#### Data lines:
----------------
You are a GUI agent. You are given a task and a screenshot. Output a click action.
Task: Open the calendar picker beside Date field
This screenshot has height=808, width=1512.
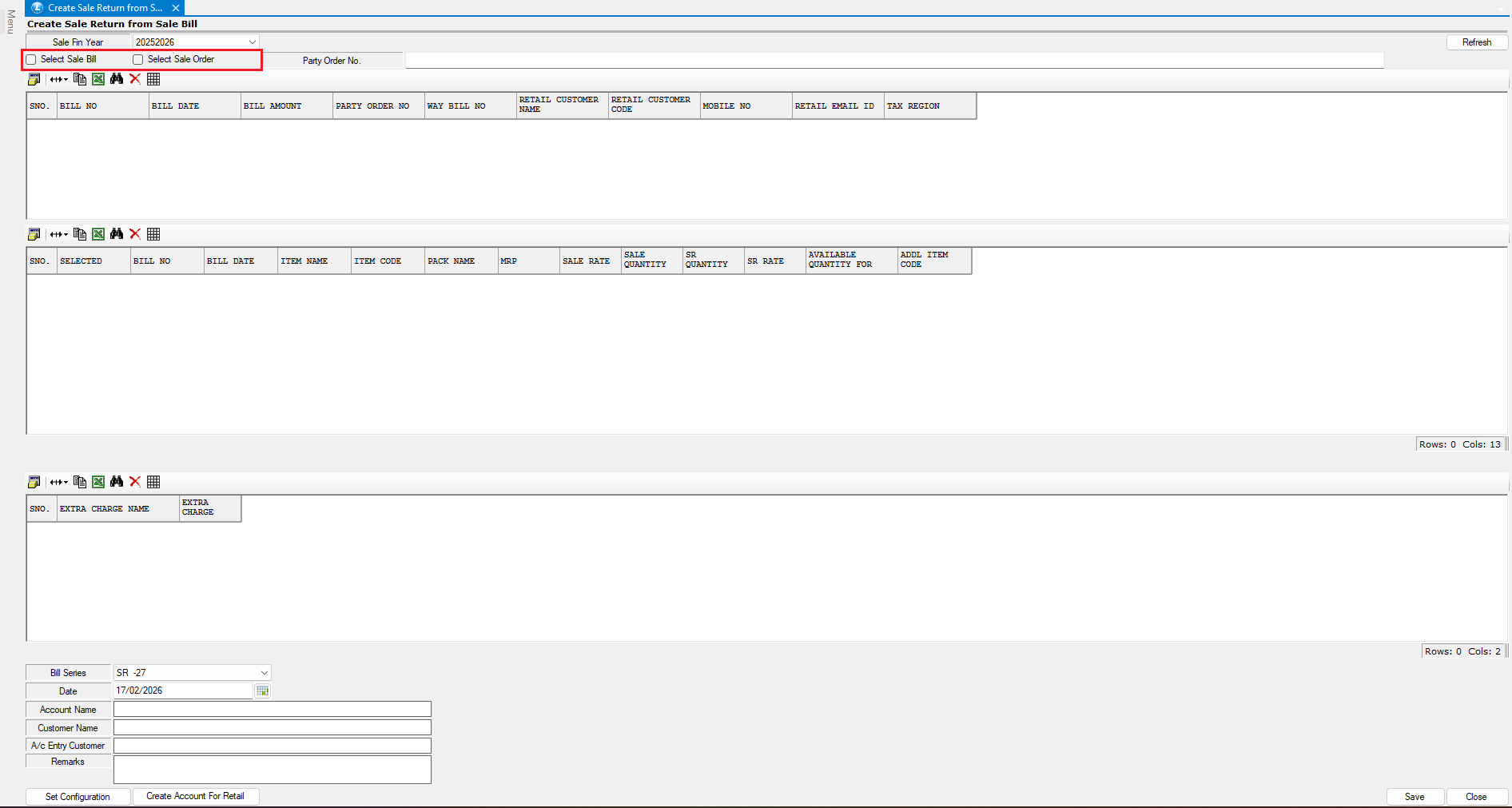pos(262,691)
----------------
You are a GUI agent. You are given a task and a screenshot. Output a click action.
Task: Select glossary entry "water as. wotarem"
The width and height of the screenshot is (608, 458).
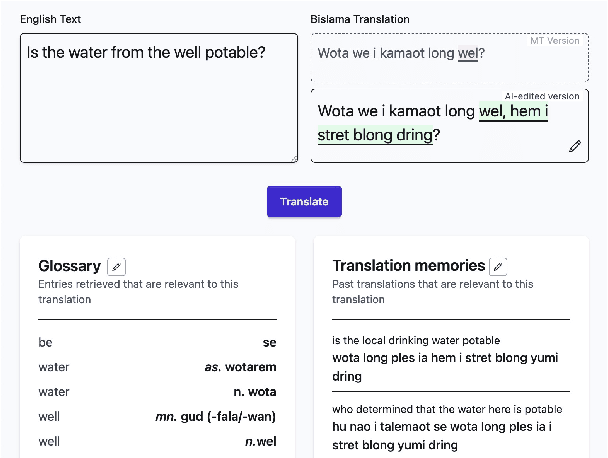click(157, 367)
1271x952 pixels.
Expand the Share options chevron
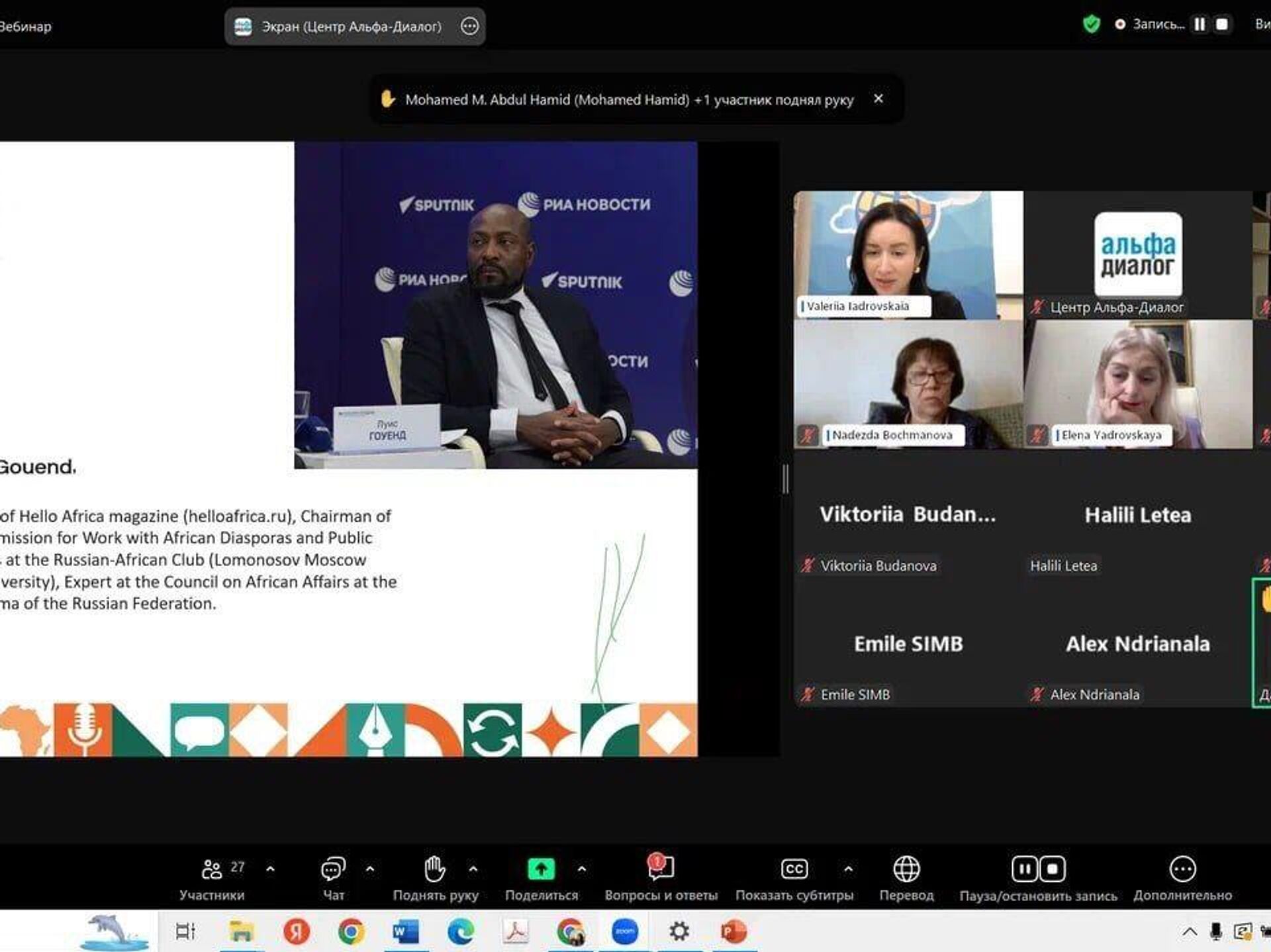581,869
----------------
#### Short exercise:
Pick out each line of the records above that contains the word "height", and copy those lines. Case counts.

#### Result:
This screenshot has height=808, width=1512.
The width and height of the screenshot is (608, 458).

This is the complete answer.